**ABOUT THIS EXERCISE:** The full set of entries needs to be reproduced exactly.

**SOURCE DATA:**
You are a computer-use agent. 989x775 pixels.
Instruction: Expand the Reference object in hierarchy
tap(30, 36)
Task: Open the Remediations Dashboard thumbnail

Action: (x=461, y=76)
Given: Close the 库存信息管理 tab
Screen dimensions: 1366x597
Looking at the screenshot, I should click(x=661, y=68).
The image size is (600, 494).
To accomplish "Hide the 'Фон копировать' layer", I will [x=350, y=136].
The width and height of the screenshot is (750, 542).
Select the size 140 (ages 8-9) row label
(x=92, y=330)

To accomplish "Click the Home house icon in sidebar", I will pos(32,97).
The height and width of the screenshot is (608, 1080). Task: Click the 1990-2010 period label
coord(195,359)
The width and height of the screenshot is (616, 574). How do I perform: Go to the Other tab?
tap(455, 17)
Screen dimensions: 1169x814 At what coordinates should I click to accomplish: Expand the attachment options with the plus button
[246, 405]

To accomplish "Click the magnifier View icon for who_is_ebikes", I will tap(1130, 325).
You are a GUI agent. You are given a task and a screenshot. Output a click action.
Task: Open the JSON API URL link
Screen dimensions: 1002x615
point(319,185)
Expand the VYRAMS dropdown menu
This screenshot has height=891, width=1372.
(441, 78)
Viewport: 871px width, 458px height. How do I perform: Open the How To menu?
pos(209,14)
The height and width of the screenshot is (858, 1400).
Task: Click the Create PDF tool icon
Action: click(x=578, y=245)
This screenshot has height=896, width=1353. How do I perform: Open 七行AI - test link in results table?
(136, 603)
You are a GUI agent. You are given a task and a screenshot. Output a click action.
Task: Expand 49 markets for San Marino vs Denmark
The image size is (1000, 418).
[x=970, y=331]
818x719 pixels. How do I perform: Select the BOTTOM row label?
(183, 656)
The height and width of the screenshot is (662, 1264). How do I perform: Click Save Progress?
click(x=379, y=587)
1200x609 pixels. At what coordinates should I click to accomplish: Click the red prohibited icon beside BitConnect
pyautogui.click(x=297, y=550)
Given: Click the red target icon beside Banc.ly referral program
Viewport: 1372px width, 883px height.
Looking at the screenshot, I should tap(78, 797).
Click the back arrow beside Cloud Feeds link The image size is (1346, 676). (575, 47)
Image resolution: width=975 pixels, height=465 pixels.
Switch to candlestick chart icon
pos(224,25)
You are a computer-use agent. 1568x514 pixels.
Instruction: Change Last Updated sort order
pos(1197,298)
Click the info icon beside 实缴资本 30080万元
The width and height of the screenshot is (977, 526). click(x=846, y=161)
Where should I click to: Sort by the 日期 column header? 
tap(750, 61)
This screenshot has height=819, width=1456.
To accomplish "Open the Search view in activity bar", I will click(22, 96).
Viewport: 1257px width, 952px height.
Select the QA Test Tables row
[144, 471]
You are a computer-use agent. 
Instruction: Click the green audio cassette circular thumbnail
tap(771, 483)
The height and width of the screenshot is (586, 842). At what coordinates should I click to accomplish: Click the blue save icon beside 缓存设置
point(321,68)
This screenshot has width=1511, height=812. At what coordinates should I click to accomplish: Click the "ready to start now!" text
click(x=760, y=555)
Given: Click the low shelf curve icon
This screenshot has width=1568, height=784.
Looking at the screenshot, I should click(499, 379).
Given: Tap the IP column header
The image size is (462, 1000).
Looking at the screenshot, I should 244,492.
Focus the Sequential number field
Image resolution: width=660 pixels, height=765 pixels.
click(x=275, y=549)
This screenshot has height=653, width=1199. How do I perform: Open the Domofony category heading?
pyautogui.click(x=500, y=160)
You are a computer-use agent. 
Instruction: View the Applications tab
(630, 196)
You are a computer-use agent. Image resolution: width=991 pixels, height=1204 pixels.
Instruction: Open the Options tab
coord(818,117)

**TASK RESPONSE:**
You are a computer-use agent. 989x775 pixels.
Instruction: Expand the Reference object in hierarchy
tap(30, 36)
Task: Open the Remediations Dashboard thumbnail

Action: (x=461, y=76)
Given: Close the 库存信息管理 tab
Screen dimensions: 1366x597
Looking at the screenshot, I should click(x=661, y=68).
The image size is (600, 494).
To accomplish "Hide the 'Фон копировать' layer", I will [x=350, y=136].
The width and height of the screenshot is (750, 542).
Select the size 140 (ages 8-9) row label
(x=92, y=330)

To accomplish "Click the Home house icon in sidebar", I will pos(32,97).
The height and width of the screenshot is (608, 1080). Task: Click the 1990-2010 period label
coord(195,359)
The width and height of the screenshot is (616, 574). How do I perform: Go to the Other tab?
tap(455, 17)
Screen dimensions: 1169x814 At what coordinates should I click to accomplish: Expand the attachment options with the plus button
[246, 405]

To accomplish "Click the magnifier View icon for who_is_ebikes", I will tap(1130, 325).
You are a GUI agent. You are given a task and a screenshot. Output a click action.
Task: Open the JSON API URL link
Screen dimensions: 1002x615
point(319,185)
Expand the VYRAMS dropdown menu
This screenshot has height=891, width=1372.
(441, 78)
Viewport: 871px width, 458px height. How do I perform: Open the How To menu?
pos(209,14)
The height and width of the screenshot is (858, 1400).
Task: Click the Create PDF tool icon
Action: click(x=578, y=245)
This screenshot has height=896, width=1353. How do I perform: Open 七行AI - test link in results table?
(136, 603)
You are a GUI agent. You are given a task and a screenshot. Output a click action.
Task: Expand 49 markets for San Marino vs Denmark
The image size is (1000, 418).
[x=970, y=331]
818x719 pixels. How do I perform: Select the BOTTOM row label?
(183, 656)
The height and width of the screenshot is (662, 1264). How do I perform: Click Save Progress?
click(x=379, y=587)
1200x609 pixels. At what coordinates should I click to accomplish: Click the red prohibited icon beside BitConnect
pyautogui.click(x=297, y=550)
Given: Click the red target icon beside Banc.ly referral program
Viewport: 1372px width, 883px height.
Looking at the screenshot, I should tap(78, 797).
Click the back arrow beside Cloud Feeds link The image size is (1346, 676). (575, 47)
Image resolution: width=975 pixels, height=465 pixels.
Switch to candlestick chart icon
pos(224,25)
You are a computer-use agent. 1568x514 pixels.
Instruction: Change Last Updated sort order
pos(1197,298)
Click the info icon beside 实缴资本 30080万元
The width and height of the screenshot is (977, 526). click(x=846, y=161)
Where should I click to: Sort by the 日期 column header? 
tap(750, 61)
This screenshot has height=819, width=1456.
To accomplish "Open the Search view in activity bar", I will click(22, 96).
Viewport: 1257px width, 952px height.
Select the QA Test Tables row
[144, 471]
You are a computer-use agent. 
Instruction: Click the green audio cassette circular thumbnail
tap(771, 483)
The height and width of the screenshot is (586, 842). At what coordinates should I click to accomplish: Click the blue save icon beside 缓存设置
point(321,68)
This screenshot has width=1511, height=812. At what coordinates should I click to accomplish: Click the "ready to start now!" text
click(x=760, y=555)
Given: Click the low shelf curve icon
This screenshot has width=1568, height=784.
Looking at the screenshot, I should click(499, 379).
Given: Tap the IP column header
The image size is (462, 1000).
Looking at the screenshot, I should 244,492.
Focus the Sequential number field
Image resolution: width=660 pixels, height=765 pixels.
click(x=275, y=549)
This screenshot has height=653, width=1199. How do I perform: Open the Domofony category heading?
pyautogui.click(x=500, y=160)
You are a computer-use agent. 
Instruction: View the Applications tab
(630, 196)
You are a computer-use agent. Image resolution: width=991 pixels, height=1204 pixels.
Instruction: Open the Options tab
coord(818,117)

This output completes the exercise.